The nation's trade association for health insurers sought Tuesday to deflect criticism from Democratic lawmakers by arguing that it is committed to health overhaul legislation.

Democrats have come out strongly against insurers in recent days, with House Speaker Nancy Pelosi, D-Calif., saying the insurance industry is employing a "carpet bombing" or "shock and awe" campaign against a public option as part of sweeping health-care overhaul.

Karen Ignagni, president of the America's Health Insurance Plans trade group, told reporters that "a campaign has been launched to demonize health plans."

"The same old Washington politics of 'find an enemy and go to war' is a major step backward, not a step forward," Ignagni said. "This is the playbook of consultants, not consensus."

AHIP represents insurers such as Aetna Inc. (AET), Humana Inc. (HUM), Cigna Corp. (CI) and UnitedHealth Group (UNH).

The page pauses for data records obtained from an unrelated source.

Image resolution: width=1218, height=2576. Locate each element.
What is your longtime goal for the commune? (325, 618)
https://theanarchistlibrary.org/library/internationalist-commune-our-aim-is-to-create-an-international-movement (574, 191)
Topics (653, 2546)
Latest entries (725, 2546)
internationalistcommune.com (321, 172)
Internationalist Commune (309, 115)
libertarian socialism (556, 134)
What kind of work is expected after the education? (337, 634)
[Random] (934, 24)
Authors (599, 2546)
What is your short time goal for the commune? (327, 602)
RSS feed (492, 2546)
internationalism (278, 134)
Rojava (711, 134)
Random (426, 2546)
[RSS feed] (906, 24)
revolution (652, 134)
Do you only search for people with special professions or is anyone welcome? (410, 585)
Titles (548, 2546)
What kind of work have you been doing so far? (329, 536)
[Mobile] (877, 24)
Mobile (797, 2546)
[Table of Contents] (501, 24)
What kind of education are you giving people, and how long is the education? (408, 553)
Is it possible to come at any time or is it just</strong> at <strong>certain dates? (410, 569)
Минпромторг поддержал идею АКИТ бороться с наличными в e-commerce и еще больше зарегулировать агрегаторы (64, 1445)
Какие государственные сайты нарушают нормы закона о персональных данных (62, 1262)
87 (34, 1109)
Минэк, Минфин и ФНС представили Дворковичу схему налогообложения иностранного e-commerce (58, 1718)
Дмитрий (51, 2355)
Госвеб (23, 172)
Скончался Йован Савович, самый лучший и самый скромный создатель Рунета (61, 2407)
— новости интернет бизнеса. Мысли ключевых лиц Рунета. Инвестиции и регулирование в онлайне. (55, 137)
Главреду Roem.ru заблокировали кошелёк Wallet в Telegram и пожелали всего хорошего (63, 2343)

Ignagni, who said that August would prove a crucial month in the health overhaul debate, said her group would be seeking "to correct the record, and provide assertions on where we are and where we're not."

She did not, however, suggest that the group would run advertisements opposing health overhaul legislation. AHIP has stated that it favors such legislation, but strongly opposes the inclusion of a government-run health insurance plan as part of it.

When asked about the creation of health insurance co-operatives -- believed to be a key element of legislation drafted by the Senate Finance committee -- Ignagni said the rules by which such plans competed would be most important.

"Structure doesn't matter," Ignagni said. "What matters is how the rules work."

Liberal interest groups have ramped up attacks on insurers in recent days. Americans United for Change, a group that supports the Obama administration's push for passage of a health bill, released an ad Monday criticizing Cigna Chief Executive H. Edward Hanway for his 2008 compensation of $12.2 million.